- Born: 24 August 1902 Barcelona, Catalonia, Spain
- Died: 18 February 1999 (aged 96) New York City, U.S.
- Occupations: Novelist and poet

= Felipe Alfau =

American novelist and poet

Felipe Alfau (24 August 1902 – 18 February 1999) was a Spanish-born American novelist and poet. Most of his works were written in English.

== Biography ==
Born in Barcelona, Alfau emigrated to the United States with his family at the age of fourteen. He lived in the United States for the remainder of his life. Alfau earned a living as a translator. His sparse creation of fictional and poetic output remained obscure throughout most of his lifetime.
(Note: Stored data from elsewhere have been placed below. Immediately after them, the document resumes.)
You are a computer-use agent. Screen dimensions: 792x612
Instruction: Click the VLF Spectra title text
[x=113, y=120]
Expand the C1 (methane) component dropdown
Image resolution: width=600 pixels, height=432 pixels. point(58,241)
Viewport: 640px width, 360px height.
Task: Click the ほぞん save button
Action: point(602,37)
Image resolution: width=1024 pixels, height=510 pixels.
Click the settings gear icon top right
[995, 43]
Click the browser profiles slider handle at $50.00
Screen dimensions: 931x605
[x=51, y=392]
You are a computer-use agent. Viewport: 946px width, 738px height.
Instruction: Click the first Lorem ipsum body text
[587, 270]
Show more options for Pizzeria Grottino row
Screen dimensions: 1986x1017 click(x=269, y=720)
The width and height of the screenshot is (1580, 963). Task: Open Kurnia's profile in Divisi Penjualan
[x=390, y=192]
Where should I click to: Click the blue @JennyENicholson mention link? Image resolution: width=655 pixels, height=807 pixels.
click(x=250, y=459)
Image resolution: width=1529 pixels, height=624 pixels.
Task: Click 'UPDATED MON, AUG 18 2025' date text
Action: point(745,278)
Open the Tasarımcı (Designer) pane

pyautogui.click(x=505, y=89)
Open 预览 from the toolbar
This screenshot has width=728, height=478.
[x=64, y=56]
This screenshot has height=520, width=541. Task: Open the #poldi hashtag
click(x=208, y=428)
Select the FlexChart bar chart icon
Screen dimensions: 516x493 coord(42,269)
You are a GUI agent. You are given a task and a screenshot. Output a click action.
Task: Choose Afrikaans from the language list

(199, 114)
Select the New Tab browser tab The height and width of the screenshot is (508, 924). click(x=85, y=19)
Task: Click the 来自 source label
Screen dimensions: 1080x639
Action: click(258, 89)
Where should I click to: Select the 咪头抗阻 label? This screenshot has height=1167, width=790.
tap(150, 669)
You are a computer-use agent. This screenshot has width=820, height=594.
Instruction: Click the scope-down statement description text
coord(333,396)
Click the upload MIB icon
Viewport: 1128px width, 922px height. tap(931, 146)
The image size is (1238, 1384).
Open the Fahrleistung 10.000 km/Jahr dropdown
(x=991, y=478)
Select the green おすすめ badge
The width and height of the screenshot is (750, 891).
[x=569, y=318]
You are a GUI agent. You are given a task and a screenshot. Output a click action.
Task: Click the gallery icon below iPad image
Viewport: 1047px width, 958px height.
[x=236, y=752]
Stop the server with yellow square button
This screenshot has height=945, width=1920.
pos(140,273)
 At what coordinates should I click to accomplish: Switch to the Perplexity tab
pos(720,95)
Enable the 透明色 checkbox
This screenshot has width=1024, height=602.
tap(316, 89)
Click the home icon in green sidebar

Alfau wrote two novels in English: Locos: A Comedy of Gestures and Chromos. Locos — a metafictive collection of related short stories set in Toledo and Madrid, involving several characters that defy the wishes of the author, write their own stories, and even assume each other's roles — was published by Farrar & Rinehart in 1936. The novel, for which Alfau was paid $250, received some critical acclaim, but little popular attention. The novel was republished in 1987 after Steven Moore, then an editor for the small publisher Dalkey Archive Press, found the book at a barn sale in Massachusetts, read it, and contacted Alfau after a friend had found his telephone number in the Manhattan phone book. The novel's second edition was modestly successful, but Alfau refused payment, instructing the publisher to use the earnings from Locos to fund some other unpublished work. When Moore asked if he had written any other books, Alfau produced the manuscript for Chromos, which had been resting in a drawer since 1948. A comic story of Spanish immigrants to the United States contending with their two cultures, Chromos went on to be nominated for the National Book Award in 1990.

Alfau also wrote a book of poetry in Spanish, Sentimental Songs (La poesía cursi), written between 1923 and 1987 and published in a bilingual edition in 1992; and a book of children's stories, Old Tales from Spain, published in 1929.

Locos, Chromos and Old Tales from Spain were translated into Spanish and published in Spain during the 1990s.

Alfau's last years were spent in an octogenarian nursing home in New York, thanks to an indigent pension granted by the city council. Felipe Alfau died in New York in 1999.

Dawn Powell knew him in the late 1930s and described him thus in her diaries:

Felipe Alfau, brilliant, dazzling mind, witty, Jesuitical, a mental performance similar only to Cummings, but a scholar—erudite, fascinating, above all a romantic about his Spain, fiercely patriotic, a figure out of a medieval romance, a lover of Toledo, of old Spain, valuable surely to his country—talked so brilliantly of Totalitarianism that is based on human weakness, human error, human conduct, that it almost convinced me.

==Writings==

- Old Tales from Spain. Illustrated by Rhea Wells. Garden City-New York: Doubleday, Doran & Company, 1929.
- Locos: A Comedy of Gestures. New York: Farrar & Rinehart Inc., 1936.
- Locos: A Comedy of Gestures. Preface by F. A. Afterword by Mary McCarthy. Champaign and London: Dalkey Archive Press, 1988.
- Chromos. Introduction by Joseph Coates. Dalkey Archive Press, 1990.
- Sentimental Songs. La poesía cursi. Bilingual edition. Translated with an introduction by Ilan Stavans. Dalkey Archive Press, 1992.